Nelle miniere belghe, la silicosi, definita all’epoca la “peste nera” dei minatori, raggiunse proporzioni drammatiche. Su un totale di circa 140.000-150.000 italiani che hanno lavorato nelle miniere belghe tra il 1946 e il 1956, si stima che almeno 60.000-70.000 lavoratori abbiano riportato danni permanenti alla salute o siano deceduti a causa della silicosi.
La disinformazione
I cunicoli non erano adeguatamente ventilati e i lavoratori non disponevano di maschere protettive efficaci. Per accelerare l’estrazione, le aziende facevano un uso massiccio di martelli pneumatici a secco che sollevavano grandi quantità di polveri sottili. Ai lavoratori italiani, spesso reclutati nelle campagne, non era stata spiegata la pericolosità invisibile della polvere.

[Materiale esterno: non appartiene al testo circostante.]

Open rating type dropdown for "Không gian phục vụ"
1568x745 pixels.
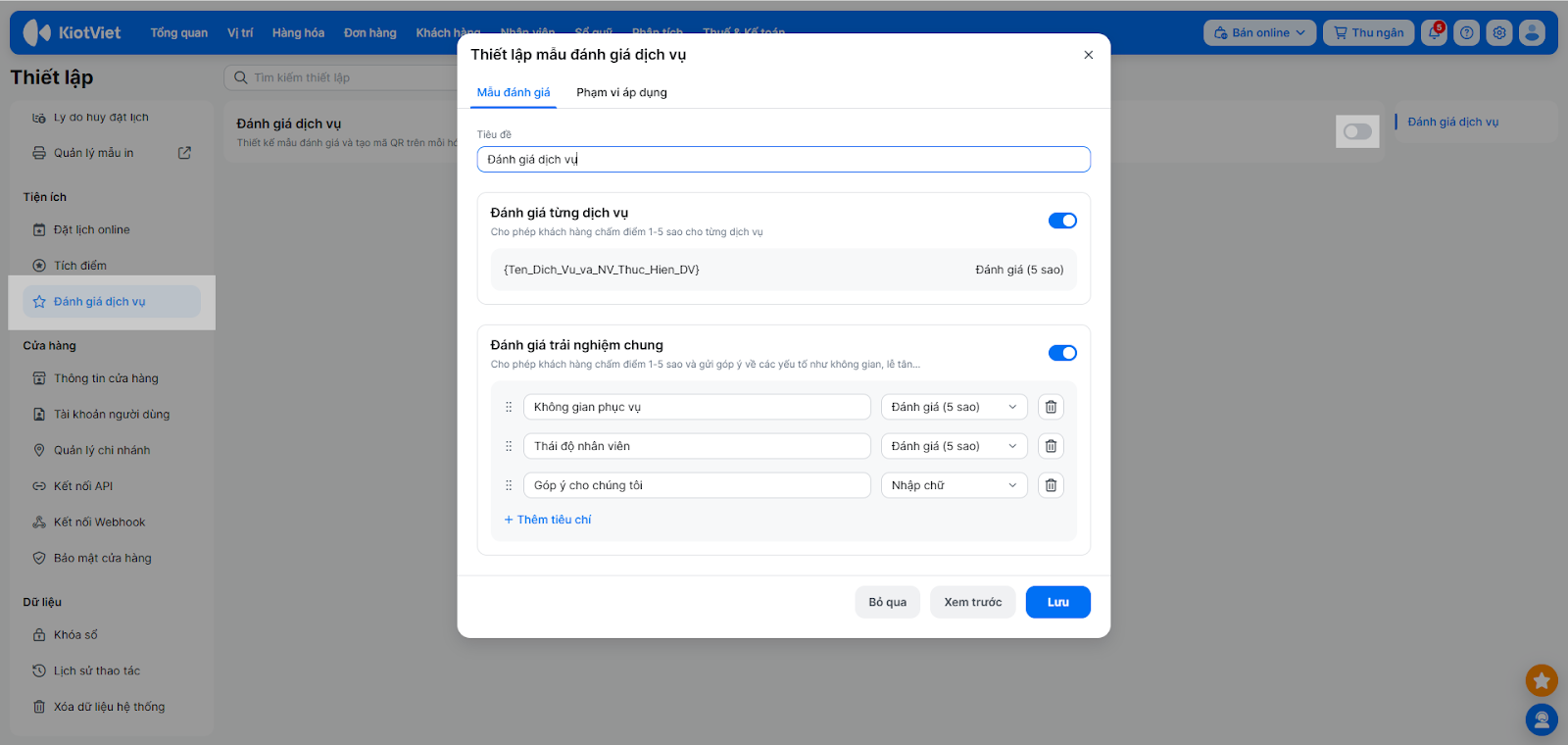[954, 407]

L’accordo del 1946 prevedeva un periodo minimo di lavoro obbligatorio per evitare il carcere o l’espulsione, costringendo le persone a restare nel Paese anche in presenza dei primi sintomi.
Per anni le compagnie minerarie e le autorità sanitarie belghe ridussero la gravità del problema per evitare costi risarcitori e pensioni d’invalidità. Moltissimi minatori italiani con i polmoni ormai compromessi venivano dichiarati “inabili al lavoro”, licenziati e rispediti in Italia prima che potessero maturare la pensione di invalidità belga.
La silicosi è una malattia degenerativa lenta: moltissimi minatori svilupparono le crisi respiratorie più acute o la tubercolosi polmonare collegata anni dopo il rientro in Italia. Negli anni ’60 e ’70, in regioni ad alta emigrazione verso il Belgio (come Abruzzo, Veneto, Puglia e Friuli), si registrarono migliaia di decessi prematuri tra ex minatori ancora quarantenni o cinquantenni.
Conclusione
Sono passati 70 anni da Marcinelle e molte cose sono cambiate, in particolare la narrazione e i suoi protagonisti. Allora i migranti eravamo noi, costretti a spostarci dal sud al nord del mondo come sempre era accaduto e come sempre accade. Ad accoglierci c’era allora come ora il degrado e la miseria, ma qualcosa nel frattempo è cambiato.
Nel 1956 la popolazione mondiale era di circa 2,8 miliardi di persone, mentre oggi si attesta a circa 8,2 miliardi. Siamo passati da migranti a persone che dovrebbero accogliere i migranti. Per noi, oggi, la guerra e le sue miserie non sono più nemmeno un lontano ricordo, anche se, purtroppo, sono ancora la realtà quotidiana vicino a noi.
Quello che ci manca drammaticamente è la memoria, o più semplicemente la voglia di sapere.